(Данные о словах и положении объектов)
↓

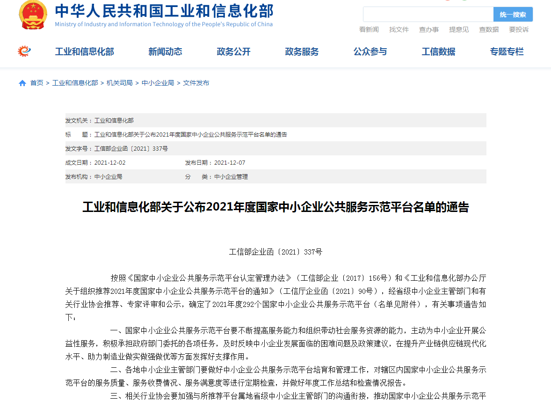Open the 工信数据 menu
This screenshot has height=401, width=551.
click(x=438, y=52)
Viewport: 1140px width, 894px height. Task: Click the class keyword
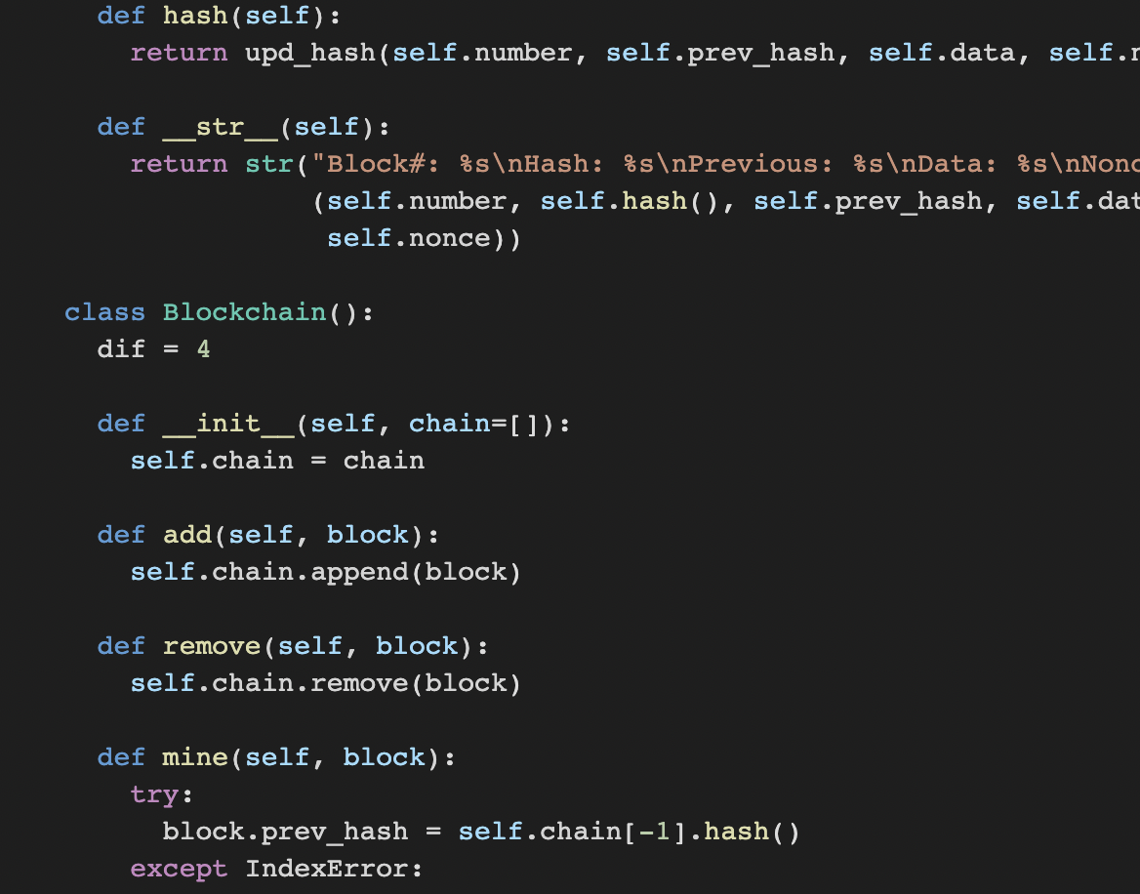point(104,312)
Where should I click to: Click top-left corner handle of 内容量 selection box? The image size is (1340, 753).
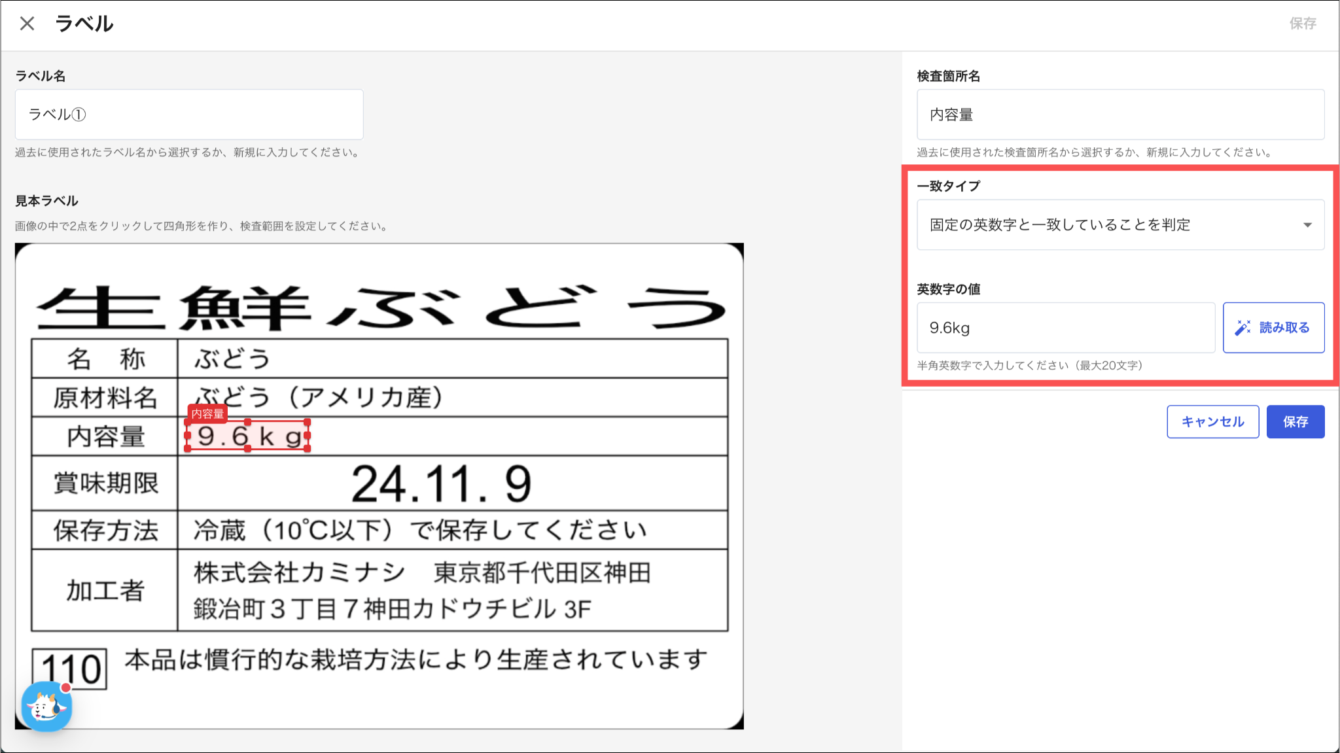188,423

↑

### ПИСЬМЕННОЕ ЗАДАНИЕ
Выведите все записи дословно, не включая в ответ изображения.

### РЕЗУЛЬТАТ
Open the 工信数据 menu
This screenshot has height=401, width=551.
click(x=438, y=52)
Viewport: 1140px width, 894px height. Task: Click the class keyword
point(104,312)
Where should I click to: Click top-left corner handle of 内容量 selection box? The image size is (1340, 753).
188,423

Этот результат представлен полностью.